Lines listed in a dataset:
-- Start --

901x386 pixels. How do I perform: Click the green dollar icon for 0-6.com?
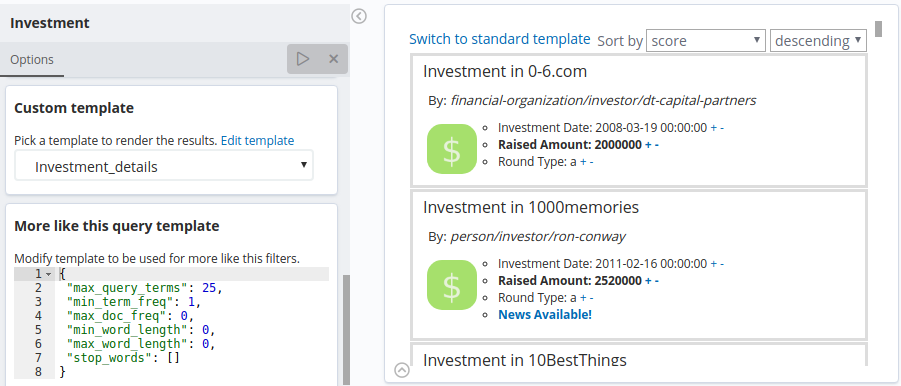[x=452, y=149]
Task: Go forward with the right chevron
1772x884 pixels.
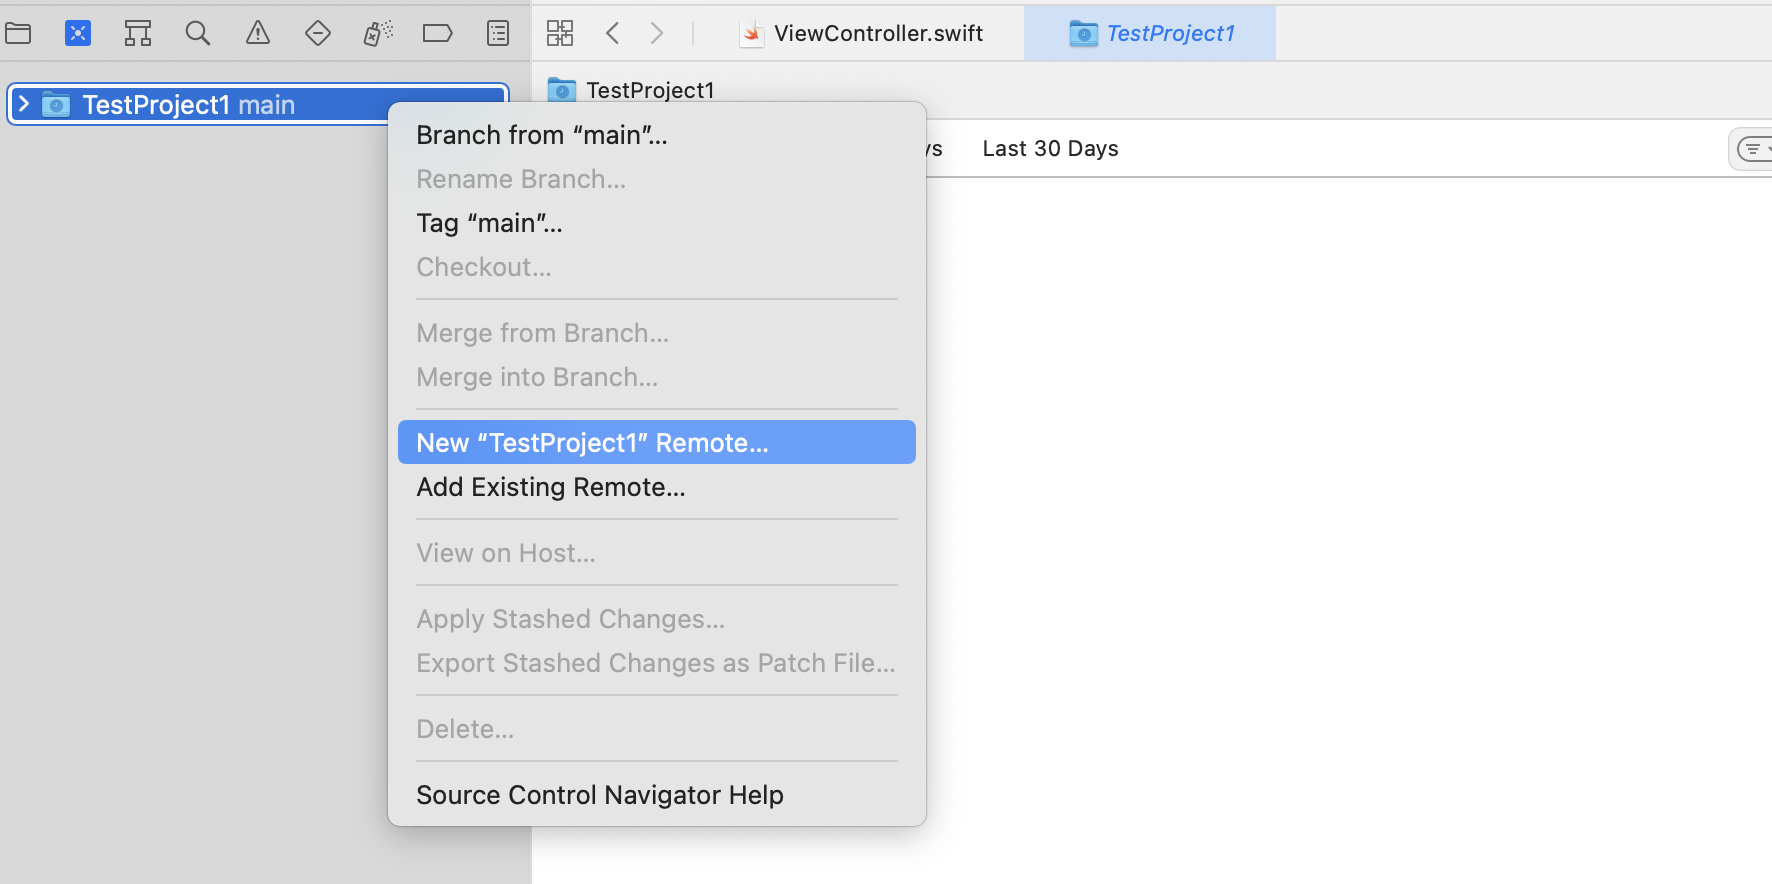Action: pos(657,33)
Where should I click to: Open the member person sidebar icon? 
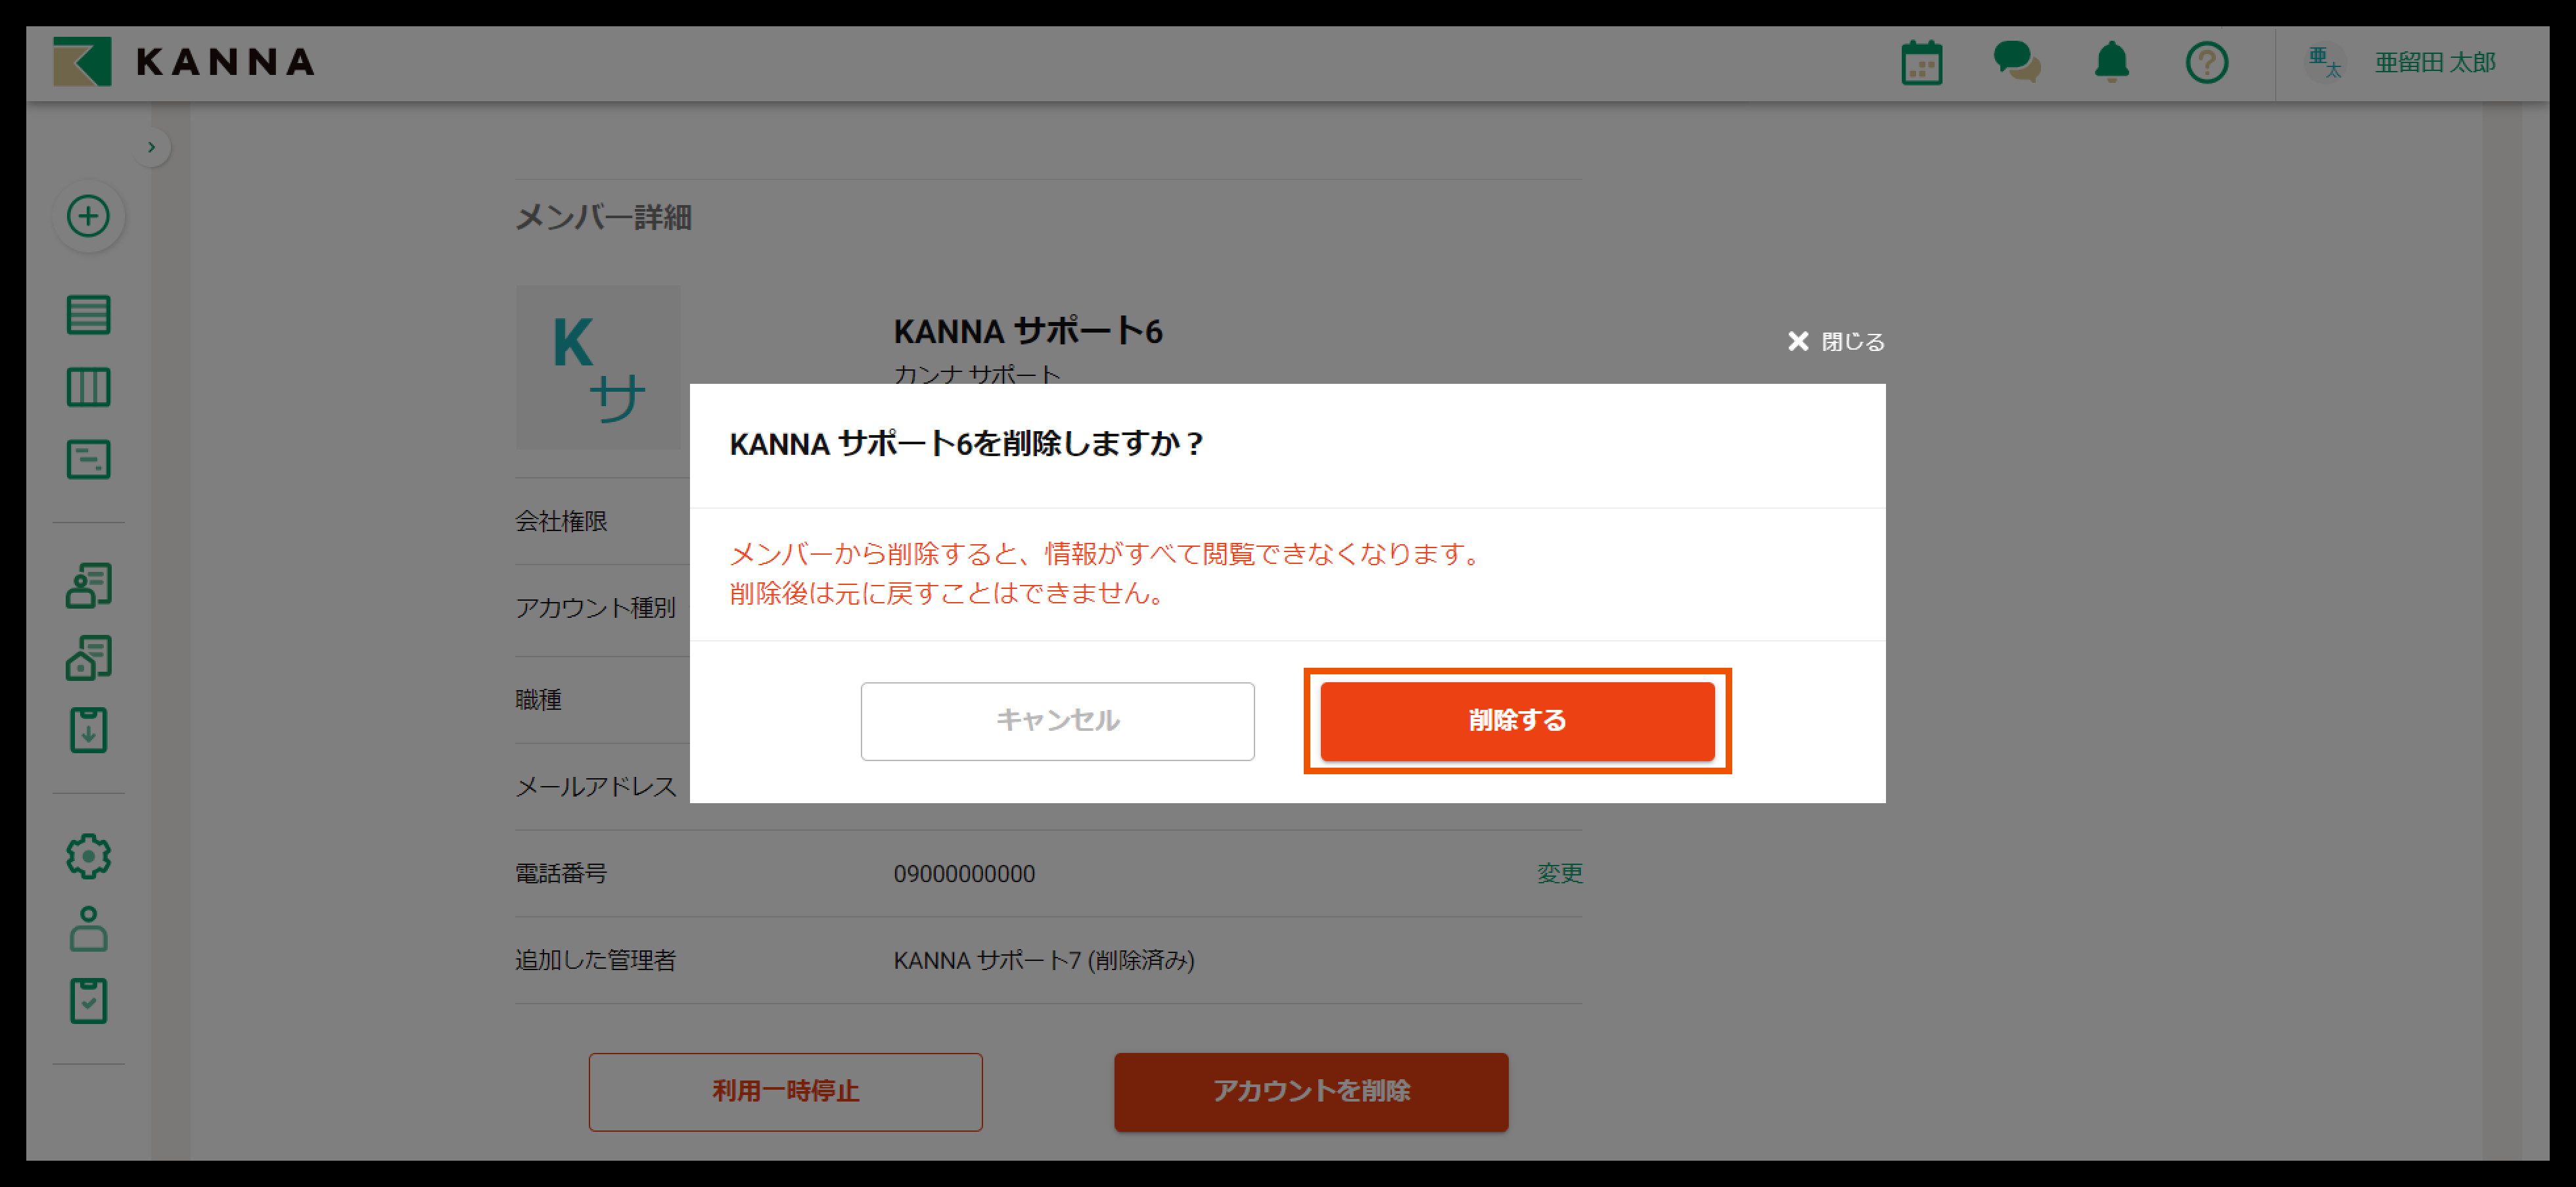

-- End --

* _Work instructions_:
Copy the lines above word for word, leaving out the pictures.

* _Finished answer_:
901x386 pixels. How do I perform: Click the green dollar icon for 0-6.com?
[x=452, y=149]
Task: Go forward with the right chevron
1772x884 pixels.
Action: pos(657,33)
Where should I click to: Open the member person sidebar icon? 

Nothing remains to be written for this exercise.